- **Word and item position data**
====

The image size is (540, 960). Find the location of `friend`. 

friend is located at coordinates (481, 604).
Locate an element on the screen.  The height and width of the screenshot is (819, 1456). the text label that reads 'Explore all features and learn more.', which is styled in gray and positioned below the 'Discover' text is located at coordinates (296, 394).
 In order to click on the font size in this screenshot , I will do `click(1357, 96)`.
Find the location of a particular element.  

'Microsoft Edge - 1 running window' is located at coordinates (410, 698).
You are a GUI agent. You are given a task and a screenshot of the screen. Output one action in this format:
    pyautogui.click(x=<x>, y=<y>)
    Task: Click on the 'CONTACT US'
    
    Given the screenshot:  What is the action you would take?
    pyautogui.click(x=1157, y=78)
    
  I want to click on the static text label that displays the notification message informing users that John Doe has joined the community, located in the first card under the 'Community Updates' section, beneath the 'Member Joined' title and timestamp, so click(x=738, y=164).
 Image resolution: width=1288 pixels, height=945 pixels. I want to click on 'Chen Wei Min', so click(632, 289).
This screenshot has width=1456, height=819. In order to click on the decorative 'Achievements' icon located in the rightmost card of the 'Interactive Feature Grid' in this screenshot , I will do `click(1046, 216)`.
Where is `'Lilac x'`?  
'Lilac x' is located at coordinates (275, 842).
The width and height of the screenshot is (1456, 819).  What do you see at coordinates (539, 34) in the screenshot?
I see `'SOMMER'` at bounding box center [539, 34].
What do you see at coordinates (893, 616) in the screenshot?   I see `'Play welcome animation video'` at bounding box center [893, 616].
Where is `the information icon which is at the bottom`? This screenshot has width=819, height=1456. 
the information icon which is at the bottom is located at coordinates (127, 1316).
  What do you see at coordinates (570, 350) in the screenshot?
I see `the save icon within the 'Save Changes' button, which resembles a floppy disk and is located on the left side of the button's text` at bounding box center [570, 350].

====

- **Goal**
Copy out the data verbatim from the line with "The width and" to the line with "the information icon which is at the bottom is", ends included.

- **Solution for this problem**
The width and height of the screenshot is (1456, 819).  What do you see at coordinates (539, 34) in the screenshot?
I see `'SOMMER'` at bounding box center [539, 34].
What do you see at coordinates (893, 616) in the screenshot?   I see `'Play welcome animation video'` at bounding box center [893, 616].
Where is `the information icon which is at the bottom`? This screenshot has width=819, height=1456. 
the information icon which is at the bottom is located at coordinates (127, 1316).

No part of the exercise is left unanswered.